One living room wall in our Sarasota rental is almost entirely glass, with the lanai (just a screened-in porch, says our son-in-law) beyond it and, across a shallow stream, a wide expanse of bright green grass and scattered trees. Deep in the condo, at the dining table between living room and kitchen, where my wife and I spend hours on our laptops, I sit directly across from that view of the golf course. When the vertical blinds are open to let early morning air enter, I sometimes see the sun emerging behind distant trees. This morning, rising toward a cloudless sky, it slowly illuminated gently rolling grasses and highlighted dewy stretches alternating with dry ones. Some wet patches changed from silver to orange and then to gold, brightening minute by minute. I crossed the room to photograph the scene, continually captivated by alterations in color and light. Nothing stirred on the golf course. When the sun rose more fully above the trees, its face turned bright white, too brilliant for me to look at. I shut the blinds and let it continue to rise unseen.

 

Wood storks sometimes occupy one solitary, tall slash pine on the lawn upland from the stream. They are another reason for me to open the blinds, step into the lanai, and lean slightly through the screen door to photograph them. Five were in the tree last night.
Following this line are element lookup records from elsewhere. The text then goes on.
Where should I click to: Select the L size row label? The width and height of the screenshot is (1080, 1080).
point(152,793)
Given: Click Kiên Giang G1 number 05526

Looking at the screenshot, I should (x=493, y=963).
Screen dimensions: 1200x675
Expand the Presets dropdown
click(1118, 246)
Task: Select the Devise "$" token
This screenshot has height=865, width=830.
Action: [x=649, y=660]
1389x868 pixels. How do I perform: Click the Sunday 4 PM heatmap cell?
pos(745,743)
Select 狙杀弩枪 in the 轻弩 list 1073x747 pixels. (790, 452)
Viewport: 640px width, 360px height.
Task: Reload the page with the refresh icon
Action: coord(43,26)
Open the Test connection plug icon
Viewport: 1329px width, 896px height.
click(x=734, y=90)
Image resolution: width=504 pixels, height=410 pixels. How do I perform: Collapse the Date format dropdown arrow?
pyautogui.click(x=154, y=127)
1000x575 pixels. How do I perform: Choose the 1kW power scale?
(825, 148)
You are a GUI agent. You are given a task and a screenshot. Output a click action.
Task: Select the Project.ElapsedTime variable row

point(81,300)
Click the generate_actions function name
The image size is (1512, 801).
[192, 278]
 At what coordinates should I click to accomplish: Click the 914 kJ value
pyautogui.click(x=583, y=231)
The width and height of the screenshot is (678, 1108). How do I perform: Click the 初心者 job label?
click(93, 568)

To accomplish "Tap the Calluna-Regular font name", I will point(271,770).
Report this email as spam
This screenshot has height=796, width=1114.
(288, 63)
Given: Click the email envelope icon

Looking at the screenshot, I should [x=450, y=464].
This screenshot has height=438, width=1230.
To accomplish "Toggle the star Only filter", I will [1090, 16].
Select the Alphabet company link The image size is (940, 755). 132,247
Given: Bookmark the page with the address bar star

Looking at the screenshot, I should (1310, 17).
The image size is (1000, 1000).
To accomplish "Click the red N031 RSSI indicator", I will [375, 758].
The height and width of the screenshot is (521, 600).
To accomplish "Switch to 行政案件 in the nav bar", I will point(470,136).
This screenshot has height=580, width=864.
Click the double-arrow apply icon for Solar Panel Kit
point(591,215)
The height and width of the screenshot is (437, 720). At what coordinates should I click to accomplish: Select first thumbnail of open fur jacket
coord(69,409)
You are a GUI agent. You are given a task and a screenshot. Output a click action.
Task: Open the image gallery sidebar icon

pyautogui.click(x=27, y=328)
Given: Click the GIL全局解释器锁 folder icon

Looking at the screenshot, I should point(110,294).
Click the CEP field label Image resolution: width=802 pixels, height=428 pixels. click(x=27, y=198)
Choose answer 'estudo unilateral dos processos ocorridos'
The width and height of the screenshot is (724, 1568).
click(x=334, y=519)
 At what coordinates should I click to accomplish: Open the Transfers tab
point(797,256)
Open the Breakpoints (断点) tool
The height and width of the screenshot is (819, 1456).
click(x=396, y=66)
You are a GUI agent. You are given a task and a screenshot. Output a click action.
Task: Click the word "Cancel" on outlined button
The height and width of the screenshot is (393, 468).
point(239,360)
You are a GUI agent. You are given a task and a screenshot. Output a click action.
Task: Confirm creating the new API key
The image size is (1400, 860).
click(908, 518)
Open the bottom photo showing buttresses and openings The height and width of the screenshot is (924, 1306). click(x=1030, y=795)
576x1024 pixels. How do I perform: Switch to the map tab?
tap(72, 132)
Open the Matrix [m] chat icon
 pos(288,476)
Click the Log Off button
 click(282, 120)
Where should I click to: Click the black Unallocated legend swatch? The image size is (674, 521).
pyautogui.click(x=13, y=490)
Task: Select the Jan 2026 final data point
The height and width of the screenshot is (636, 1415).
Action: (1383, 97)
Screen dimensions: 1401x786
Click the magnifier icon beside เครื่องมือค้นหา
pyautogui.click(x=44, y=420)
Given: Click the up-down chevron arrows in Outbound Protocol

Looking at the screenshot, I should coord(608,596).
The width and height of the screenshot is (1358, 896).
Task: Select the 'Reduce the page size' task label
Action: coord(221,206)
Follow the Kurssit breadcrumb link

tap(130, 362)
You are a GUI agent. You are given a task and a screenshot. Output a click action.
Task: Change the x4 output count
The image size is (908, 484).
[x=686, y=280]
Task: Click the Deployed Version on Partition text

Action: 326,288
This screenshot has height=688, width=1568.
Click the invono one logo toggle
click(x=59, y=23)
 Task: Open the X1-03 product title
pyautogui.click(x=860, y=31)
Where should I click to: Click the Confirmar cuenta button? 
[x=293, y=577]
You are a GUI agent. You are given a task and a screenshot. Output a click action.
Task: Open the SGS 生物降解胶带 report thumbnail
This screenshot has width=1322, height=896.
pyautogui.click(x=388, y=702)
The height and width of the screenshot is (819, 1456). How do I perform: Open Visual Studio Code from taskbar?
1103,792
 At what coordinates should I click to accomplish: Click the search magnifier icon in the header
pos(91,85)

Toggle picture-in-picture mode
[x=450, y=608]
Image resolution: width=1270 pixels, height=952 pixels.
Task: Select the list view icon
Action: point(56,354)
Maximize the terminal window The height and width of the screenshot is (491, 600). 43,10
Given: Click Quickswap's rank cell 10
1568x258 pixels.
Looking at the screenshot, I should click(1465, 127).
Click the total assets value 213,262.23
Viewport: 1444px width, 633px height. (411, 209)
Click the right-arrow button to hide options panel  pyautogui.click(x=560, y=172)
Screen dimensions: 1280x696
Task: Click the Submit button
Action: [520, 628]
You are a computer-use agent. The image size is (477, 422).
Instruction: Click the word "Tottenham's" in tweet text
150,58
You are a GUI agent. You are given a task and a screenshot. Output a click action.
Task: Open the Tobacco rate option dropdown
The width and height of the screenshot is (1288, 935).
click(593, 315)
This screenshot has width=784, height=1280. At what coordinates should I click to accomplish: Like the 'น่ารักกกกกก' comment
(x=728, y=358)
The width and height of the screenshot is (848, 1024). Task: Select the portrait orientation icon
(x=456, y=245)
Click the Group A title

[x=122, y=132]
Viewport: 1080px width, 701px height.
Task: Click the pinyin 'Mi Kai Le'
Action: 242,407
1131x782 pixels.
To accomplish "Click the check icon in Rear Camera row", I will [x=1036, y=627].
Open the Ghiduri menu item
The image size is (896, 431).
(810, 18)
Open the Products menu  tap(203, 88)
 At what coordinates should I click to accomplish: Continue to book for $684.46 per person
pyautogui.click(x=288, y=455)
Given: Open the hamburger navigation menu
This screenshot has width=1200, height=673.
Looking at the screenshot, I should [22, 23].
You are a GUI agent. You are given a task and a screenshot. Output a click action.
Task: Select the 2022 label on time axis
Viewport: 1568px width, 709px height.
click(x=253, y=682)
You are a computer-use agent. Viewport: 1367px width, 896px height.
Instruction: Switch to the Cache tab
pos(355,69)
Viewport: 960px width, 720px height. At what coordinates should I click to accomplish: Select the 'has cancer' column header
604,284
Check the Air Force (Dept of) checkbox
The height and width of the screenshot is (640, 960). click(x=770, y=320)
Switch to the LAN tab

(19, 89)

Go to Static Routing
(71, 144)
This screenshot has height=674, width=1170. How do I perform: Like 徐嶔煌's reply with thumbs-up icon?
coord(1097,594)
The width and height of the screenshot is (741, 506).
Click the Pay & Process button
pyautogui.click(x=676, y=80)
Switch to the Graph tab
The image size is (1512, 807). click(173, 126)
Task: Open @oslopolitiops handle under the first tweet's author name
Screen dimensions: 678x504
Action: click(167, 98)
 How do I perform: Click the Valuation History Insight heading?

I'd seen at least one, sometimes two, in the late afternoon and early evening over previous days, but finding so many at once captivated us. The first time I saw two on the tree an osprey launched himself off a slightly lower branch and sailed just above the stream past our condo. Osprey. Wood storks. On our first days here we delighted in spotting a limpkin, a few egrets, a cluster of white ibises, and, though I identified them only days later, a bevy of black-bellied whistling ducks. Another day, after a light afternoon rain, three sandhill cranes calmly strolled along the stream bank. Walking in a nearby park we saw an anhinga on a float in a pond, wings spread to dry them, and in a patch of thick wetland a great blue heron stood virtually motionless—motionless until I wondered out loud if he were a statue and he turned his head to stare scornfully at me.

 

Over the years, when we'd come to Sarasota to visit our daughter and her family, we'd fly to Tampa, rent a car, and spend a few long weekends. We'd often stay on Siesta Key, on the shoreline of the Gulf of Mexico, where we could walk the beach and identify the shorebirds: snowy plovers, semipalmated plovers, killdeer, sanderlings, western sandpipers, herring gulls, royal terns, least terns, black skimmers, brown pelicans. Once, on a morning when we were somehow almost alone on the beach, a half-dozen dolphins passed us offshore. We smiled and waved but I doubt they noticed us. Sometimes the kids would join us to swim in the Gulf waters. For a short time, we'd enjoy a different way of life.

 

Lately, for health reasons, we've driven down in the fall and rented a house or a condo for more than a month. On weekdays, with daughter and son-in-law at work and grandkids in school, Sue tutored at an elementary school and I hung out in libraries, teaching online or scribbling. Now, in this pandemic year, we send curbside pickup orders online to shops with proximity to our rental and later drive off to fetch them, facemasks on, car windows up, trunk open, hand sanitizer at the ready. We used to take the kids on weekends to familiar places like the Bradenton Museum of Science and Nature, Marie Selby Botanical Gardens, Ringling Museum, and Mote Marine Laboratory and Aquarium, maybe enjoy a boat tour on Sarasota Bay and snacking at Yogurtology. We're unlikely to visit any of those places this year, as much as we value them. When we see the kids, we try not to make our air hugs too tight.

 

A few days ago, we all drove in separate cars to Turtle Beach and were almost the only masked people on the shoreline. We walked to a semi-isolated spot where the youngest granddaughter braved brisk waves alone while the rest of us cheered her on. A peaceful evening seaside moment. I tried not to compare it to the many other shoreline strolls we've taken, the quiet mornings, the calm sunsets, the sense of connection to something outside ourselves. I wanted simply to enjoy it for the moment we were there. I wanted to remember what we value about being where we are.